China's officials didn't help them understand J-10 much. When asked if J-20 (or J-XX at the time) was an answer to the Raptor, they said that it only aimed to get China a Typhoon/Rafale-like aircraft. So of course people thought J-10 was early F-16 level if that.
Most people (many within SFD included) thought the J-10 was approximately F-16 level even up to the mid 2010s. I honestly don't think armchair people ever thought of the J-10 as anything that was in the Rafale and Typhoon league until J-10CE was exported to Pakistan where it participated in exercises with Typhoon and Rafale. Then of course having J-10C shoot down multiple Rafales in May 2025.
Prior to that we only knew the J-10A was more than a match BVR and WVR against the J-11A which was confirmed with exercises within the PLAAF itself and also with Thai airforce where J-11A lost to Gripen C in BVR but won in WVR and J-10A or J-10B defeated Gripen C in both WVR and BVR. None of this suggested it was better than F-16 and in the league of Rafale and Typhoon.
Then J-10C became mainstay lightweight fighter in PLAAF, exceeding J-10 and J-10A combined numbers. At this point in the late 2010s we had plenty of PLAAF exercises and exercises with the Russians where official hints on J-10C performance was that it exceeded J-11B and Russian modernised Flankers bar the Su-35. In all honesty, J-10C would likely wipe the floor against Su-35 even with R-37M. Detection range against a relatively low RCS J-10C is no easy task. More PLAAF Golden Helmet exercises established plenty of J-10C winners in a pool populated by better fighters like J-16.
So this whole idea of the J-10C being so capable is actually relatively recent consensus, even on SDF and circles that understand Chinese capabilities. Yes, China downplays its capability much more often than admit to it, mostly in fear of triggering too much worry in Washington and triggering arms race or heavier US investment into its MIC. Keeping them complacent is much better for China. The J-20 was officially claimed to be merely Typhoon and Rafale level just so China can avoid the wrong attention but we can confirm even the J-10C is better than the most modern Typhoon and Rafale by virtue of the electronic equipment they carry (or missing in Typhoon's case). This may not have been the case with the J-10 and J-10A back in the 2000s era where it probably was block 50 F-16 level but CAC kept improving the J-10 while the Europeans sat still.
Nope, I like Chinese stuff too, but you’re clearly projecting.
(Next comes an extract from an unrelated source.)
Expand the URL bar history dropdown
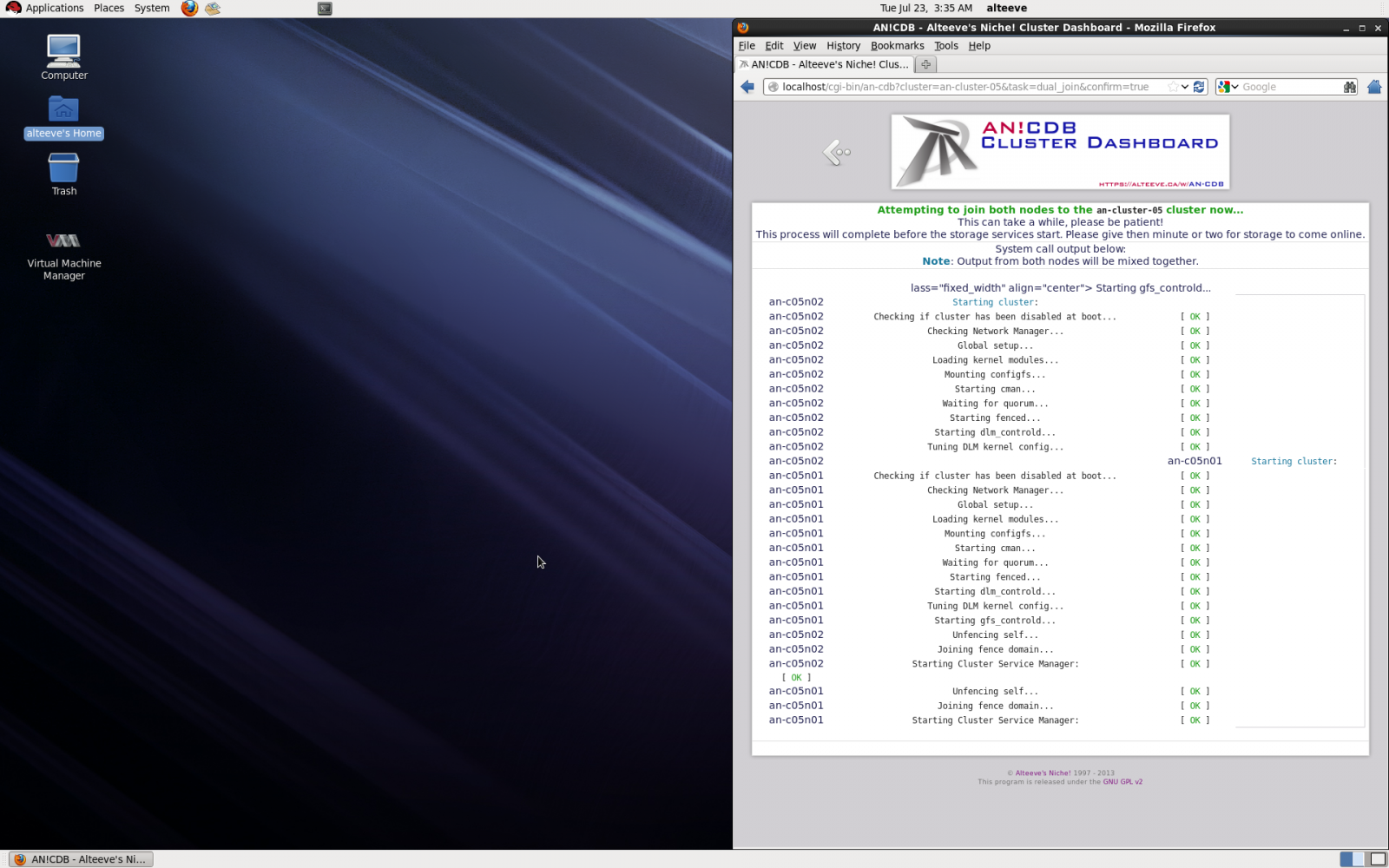This screenshot has height=868, width=1389. coord(1185,87)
What you described never happened. No one was distraught, especially not people who aren’t armchair analysts like us and actually work on fighter jets.
I believed the stories before the CCTV report, ever since people at the PDF with connections first disclosed them, but we still don’t know the ROE. Additionally, none of these reports inherently doom the Typhoon anyway. It’s still got the best non-Flanker/Eagle 4th generation airframe around, and it’ll be able to rival J-16/F-15EX in BVR once ECRS Mk.2 becomes operational. And air warfare is never about 1:1 aircraft performance, but about overall system performance.
In fact, this happened because the Eurofighter partner nations never wanted to pay for further development (CFTs, ESM/ECM, new radar, etc.) unless they absolutely had to.
Besting the most modernised Typhoon in multiple exercises and killing the Rafale in combat shows the J-10C may be one of the best 4.5 gen fighters on the planet. Yes, it's weapons, operator, tactics, network etc dependent but that goes both ways and the frequency of this confirmation, with none showing the opposite, proves this to be the case under most circumstances. The F-15EX, J-16 are another league and while the Su-35 and Typhoon may be more kinematically blessed, they simply are not in the same technology level as F-15EX and the latest J-16.
It doesn't matter quite as much about having the best airframe (Typhoon) which honestly I think is every bit as good as if not better than the Flanker and Eagle airframes. The Mig-29, as legendary an airframe and design it is, has been reduced to a speed bump in modern air combat when facing against even 4.5 gens.
While the Typhoon is promising as a 4.5 gen, it's simply too expensive to produce and upgrade. This ensures it will continue suffering from lack of investment in a world where 5th generation is proliferating at a rate several times that of the Typhoon + Rafale production rate and China is working on
completing two manned 6th gen fighters simultaneously. Not to mention future emphasis on CCAs and heavy weight unmanned fighters like the many UADFs currently being test flown at Malan. There is no more sense in investing that much in Typhoon when its gap is already great. F-15, J-16, J-10, Rafale investments make more sense as they have continuous export orders and/or been kept up to date so that every new iteration isn't an enormous and expensive leap as is required for the Typhoon to step up to its full potential.
The French had enormous foresight or happily lucked out when they decided to pull out from the Eurofighter Consortium and forge their own 4.5 gen fighter. Rafale is proving to be a much more successful export project than the Typhoon and will be the best European contender until European 5th gens appear (they're referring to them as 5.5 gens but whatever). Gripen and Typhoon roadways are limited not because of their airframes but the bureaucracy embedded. Gripen has its own niche though.